Montelukast (SINGULAIR®) is a selective and orally active leukotriene D4 (LTD4) receptor antagonist that inhibits the cysteinyl leukotriene CysLT1 receptor. It is indicated for the prophylaxis and chronic treatment of asthma, for prevention of exercise-induced bronchoconstriction, and for the relief of symptoms of seasonal allergic rhinitis. LTD4 is a product of arachidonic acid metabolism and is released from various cells, including mast cells and eosinophils. This eicosanoid binds to CysLT1 receptor found in the human airway (including airway smooth muscle cells and airway macrophages) and on other pro-inflammatory cells (including eosinophils and certain myeloid stem cells). Cysteinyl leukotriene receptors (CysLTs) have been correlated with the pathophysiology of asthma and allergic rhinitis. In asthma, leukotriene-mediated effects include airway edema, smooth muscle contraction, and altered cellular activity associated with the inflammatory process. In allergic rhinitis, CysLTs are released from the nasal mucosa after allergen exposure during both earlyand late-phase reactions and are associated with symptoms of allergic rhinitis. Montelukast (SINGULAIR®) binds with high affinity and selectivity to the CysLT1 (in preference to other pharmacologically important airway receptors, such as the prostanoid, cholinergic, or beta-adrenergic receptor). It inhibits physiologic actions of LTD4 at the CysLT1 receptor without any agonist activity.

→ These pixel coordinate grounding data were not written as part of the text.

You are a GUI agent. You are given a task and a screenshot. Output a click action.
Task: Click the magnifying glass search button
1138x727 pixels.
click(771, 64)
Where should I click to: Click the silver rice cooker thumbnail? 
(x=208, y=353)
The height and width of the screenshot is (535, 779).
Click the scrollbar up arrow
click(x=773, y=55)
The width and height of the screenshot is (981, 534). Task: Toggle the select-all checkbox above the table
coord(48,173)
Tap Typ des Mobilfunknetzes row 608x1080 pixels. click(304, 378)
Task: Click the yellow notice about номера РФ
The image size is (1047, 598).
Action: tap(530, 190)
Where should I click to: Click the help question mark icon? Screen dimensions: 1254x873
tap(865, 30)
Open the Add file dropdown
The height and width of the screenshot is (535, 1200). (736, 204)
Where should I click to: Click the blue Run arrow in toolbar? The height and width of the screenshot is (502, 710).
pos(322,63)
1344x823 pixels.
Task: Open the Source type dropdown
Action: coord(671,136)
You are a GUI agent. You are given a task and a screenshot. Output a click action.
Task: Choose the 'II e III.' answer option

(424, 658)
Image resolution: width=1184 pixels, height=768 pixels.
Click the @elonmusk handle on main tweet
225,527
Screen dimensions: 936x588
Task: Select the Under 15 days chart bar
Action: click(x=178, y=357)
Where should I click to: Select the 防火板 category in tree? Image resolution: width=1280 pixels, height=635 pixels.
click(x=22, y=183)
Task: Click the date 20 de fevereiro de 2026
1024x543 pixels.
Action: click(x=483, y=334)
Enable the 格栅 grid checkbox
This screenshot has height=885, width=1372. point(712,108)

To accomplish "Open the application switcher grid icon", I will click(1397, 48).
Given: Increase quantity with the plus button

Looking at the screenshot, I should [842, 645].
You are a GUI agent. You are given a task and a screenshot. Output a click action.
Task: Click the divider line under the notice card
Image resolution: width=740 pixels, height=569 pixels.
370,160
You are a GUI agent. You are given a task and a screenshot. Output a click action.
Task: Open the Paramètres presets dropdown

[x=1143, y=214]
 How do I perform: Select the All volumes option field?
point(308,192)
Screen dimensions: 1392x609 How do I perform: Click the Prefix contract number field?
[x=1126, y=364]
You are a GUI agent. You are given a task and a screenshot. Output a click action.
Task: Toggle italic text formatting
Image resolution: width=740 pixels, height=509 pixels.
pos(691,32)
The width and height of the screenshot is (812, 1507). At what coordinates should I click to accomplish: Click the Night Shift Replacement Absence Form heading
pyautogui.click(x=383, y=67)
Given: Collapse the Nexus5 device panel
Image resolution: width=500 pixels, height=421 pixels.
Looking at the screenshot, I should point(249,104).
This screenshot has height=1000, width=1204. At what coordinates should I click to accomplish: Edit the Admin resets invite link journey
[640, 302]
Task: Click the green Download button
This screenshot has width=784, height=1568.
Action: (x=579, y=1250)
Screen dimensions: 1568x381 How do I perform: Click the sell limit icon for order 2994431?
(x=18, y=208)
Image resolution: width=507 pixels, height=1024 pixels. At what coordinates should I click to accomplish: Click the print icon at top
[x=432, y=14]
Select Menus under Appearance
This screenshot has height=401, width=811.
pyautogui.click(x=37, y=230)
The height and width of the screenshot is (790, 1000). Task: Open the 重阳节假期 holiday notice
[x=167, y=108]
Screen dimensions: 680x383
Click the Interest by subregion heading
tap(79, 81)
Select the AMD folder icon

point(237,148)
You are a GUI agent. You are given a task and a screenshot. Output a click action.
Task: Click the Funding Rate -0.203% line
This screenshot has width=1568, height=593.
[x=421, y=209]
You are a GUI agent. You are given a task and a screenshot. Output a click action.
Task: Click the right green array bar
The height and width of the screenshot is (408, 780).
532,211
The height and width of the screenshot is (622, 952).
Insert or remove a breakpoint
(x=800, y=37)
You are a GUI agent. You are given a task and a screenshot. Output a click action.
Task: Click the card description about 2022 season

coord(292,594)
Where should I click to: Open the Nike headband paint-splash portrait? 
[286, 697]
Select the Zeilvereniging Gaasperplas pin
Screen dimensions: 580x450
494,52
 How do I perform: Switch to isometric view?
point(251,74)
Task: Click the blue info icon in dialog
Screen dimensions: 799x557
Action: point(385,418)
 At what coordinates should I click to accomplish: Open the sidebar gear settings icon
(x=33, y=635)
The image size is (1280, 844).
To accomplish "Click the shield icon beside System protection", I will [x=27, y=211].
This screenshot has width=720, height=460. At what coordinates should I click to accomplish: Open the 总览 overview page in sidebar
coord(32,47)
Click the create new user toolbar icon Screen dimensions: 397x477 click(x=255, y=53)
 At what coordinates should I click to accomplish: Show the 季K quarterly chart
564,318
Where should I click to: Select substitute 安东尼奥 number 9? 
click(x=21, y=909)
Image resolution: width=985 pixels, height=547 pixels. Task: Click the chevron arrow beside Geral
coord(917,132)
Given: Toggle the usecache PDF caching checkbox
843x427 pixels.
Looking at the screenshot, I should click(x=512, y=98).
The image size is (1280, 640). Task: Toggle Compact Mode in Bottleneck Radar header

Candesartan is classified as an angiotensin II receptor type 1 antagonist. Candesartan is an orally active lipophilic drug and possesses rapid oral absorption. It causes a reduction in blood pressure and is used in the treatment of hypertension. It is also used in the treatment of congestive heart failure and given as prophylaxis to reduce the severity and duration of migraine. Candesartan cilexetil, a prodrug of Candesartan, is available in the market under the trade names Atacand, Amias. Candesartan cilexetil is rapidly converted to candesartan, its active metabolite, during absorption from the gastrointestinal tract. Candesartan confers blood pressure lowering effects by antagonizing the hypertensive effects of angiotensin II via the RAAS (renin–angiotensin–aldosterone system). RAAS is a homeostatic mechanism for regulating hemodynamics, water, and electrolyte balance. During sympathetic stimulation or when renal blood pressure or blood flow is reduced, renin is released from granular cells of the juxtaglomerular apparatus in the kidneys. Renin cleaves circulating angiotensinogen to angiotensin I, which is cleaved by angiotensin converting enzyme (ACE) to angiotensin II. Angiotensin II increases blood pressure by increasing total peripheral resistance, increasing sodium and water reabsorption in the kidneys via aldosterone secretion, and altering the cardiovascular structure. Angiotensin II binds to two receptors: type-1 angiotensin II receptor (AT1) and type-2 angiotensin II receptor (AT2). Candesartan selectively blocks the binding of angiotensin II to AT1 in many tissues including vascular smooth muscle and the adrenal glands. This inhibits the AT1-mediated vasoconstrictive and aldosterone-secreting effects of angiotensin II and results in an overall decrease in blood pressure. Candesartan is greater than 10,000 times more selective for AT1 than AT2.